Community Pediatrics and Advocacy Rotation
This rotation allows residents to explore social determinants of health that affect the well-being of children and families in North Texas. Residents have an opportunity to learn about poverty, food insecurity, health disparities, access to health insurance, homelessness, toxic stress and much more. Residents learn about community organizations that provide services and resources for children and families. Listed below are some of our current community partners.
- Aunt Bette’s Community Pantry
- Bridge Homeless Shelter
- Dallas County Health and Human Services
- The Family Place Domestic Violence Shelter
- HOMES Mobile Clinic (Parkland Hospital and Health Services)
- Juega Conmigo (UT Dallas)
- Lumin Bachman Lake Community School
- Medical-Legal Partnership (Legal Aid of North Texas, UTSW, Children’s Health)
- New Horizons Drop-Out Prevention Program for Pregnant/Parenting Teens with Garland ISD
- Nexus Recovery Center and Nexus Generations (Drug and Alcohol Rehabilitation)
- North Texas Food Bank
- Perot Museum
- Team KiPOW (Pershing Elementary School)
- Vogel Alcove Daycare Center for Homeless Children
- Women, Infant, and Children (WIC) Program
In addition, residents meet with faculty and staff with expertise in topics pertinent to child health including the following subjects and activities:
- Asthma Management
- Car Seat Safety
- Child Abuse and Neglect
- Community Mental Health
- Family Focused Center for Deaf and Hard of Hearing
- Foster Care
- Government Relations
- Injury Prevention
- Media Relations
- Public Health Insurance
- Public Health Law Basics
- Seacrest Studios
- Social Determinants of Health
Lastly, residents further explore community and current issues by conducting a windshield tour comparing the built environment of various Dallas neighborhoods, experiencing how a family might live on SNAP benefits, training to be a COVID-19 contact tracer, and watching documentaries that delve into these important issues.
Team Kid Power (Team KiPOW!)
This experience joins medical students, residents, and 2nd grade students at Pershing Elementary school to promote healthy eating, exercise, and mental health. Our residents have collaborated with this elementary school for 4 years, and activities have been funded by 3 AAP Resident Community Access to Child Health (CATCH) grants. Residents have the opportunity to teach components of the curriculum and role model healthy behaviors by eating lunch with students and engaging in activities during recess. This year residents plan to add a mental health component to the curriculum. Learn more about this project by reading the current CATCH grant summary here.

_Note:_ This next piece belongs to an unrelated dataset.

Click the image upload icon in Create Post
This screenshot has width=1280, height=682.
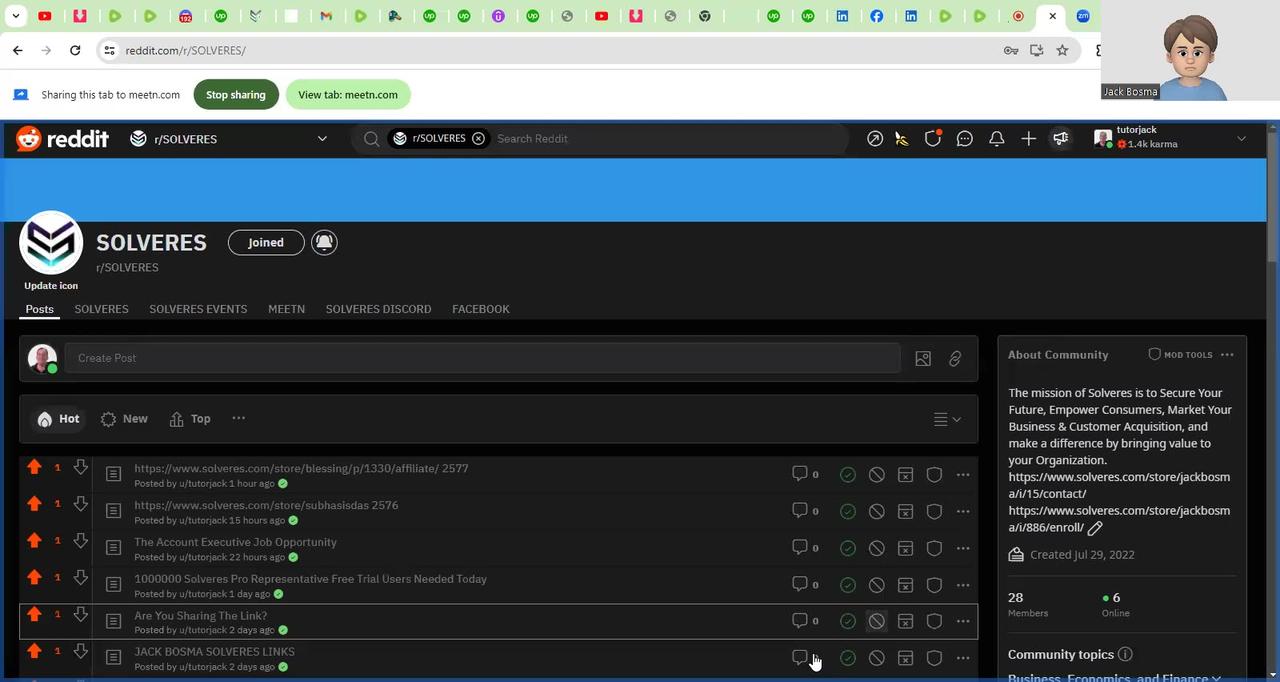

Residents also have the opportunity to prepare and present a fun and interactive activity in the Seacrest Studio. Residents use the multi-media studio in the hospital to interact with patients in a fun and creative way. Residents love to have design interactive and educational programming for patients, and the patients love to see their doctors doing something fun!

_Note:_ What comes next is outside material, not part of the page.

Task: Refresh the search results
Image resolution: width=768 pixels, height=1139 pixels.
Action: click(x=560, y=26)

Each Spring, residents and trainees throughout Texas have the opportunity to participate in the Texas Pediatric Society's Annual Advocacy Day. This event is held either in the state capitol of Austin or virtually, depending on COVID-related precautions. During this event, trainees attend a morning of workshops covering how to craft an effective policy-related "elevator pitch" and discussing current legislative topics of importance to pediatrics. Trainees also hear from keynote speakers in the legislative advocacy field. In the afternoon, attendees meet with Texas legislators to discuss policies of note, and to advocate for the health of children and families.

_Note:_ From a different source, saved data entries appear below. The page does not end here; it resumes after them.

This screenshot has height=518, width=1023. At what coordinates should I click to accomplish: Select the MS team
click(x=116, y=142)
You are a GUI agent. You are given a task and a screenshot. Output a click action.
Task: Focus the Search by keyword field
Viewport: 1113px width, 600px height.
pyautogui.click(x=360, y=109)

Community Organization Resident Practicum (CORP) Elective
Founded in 2019 by former Chief Resident Dr. Abbey Kissel, the CORP elective is a 2-week seminar that aims to foster relationships between Resident physicians and the many critical community organizations that work to ensure the comprehensive health of patients and families. Residents partake in both formal lectures and informal round table discussions with leaders from local health care systems, non-governmental organizations, and social outreach programs. Advocacy organizations also conduct leadership and communications workshops to prepare Residents to better understand the intricacies of policy-based advocacy and its role in Pediatric health care. In addition, each Resident is also paired with a Community mentor for the duration of their time in Residency in order to better understand the needs of local organizations and advocate for the health of patients and families. Keynote speakers have included leadership from the United Way, Texans Care for Children, the Dallas Morning News, and Fleishman Hillard. Applications are accepted in the fall of Intern year for participation the following Summer.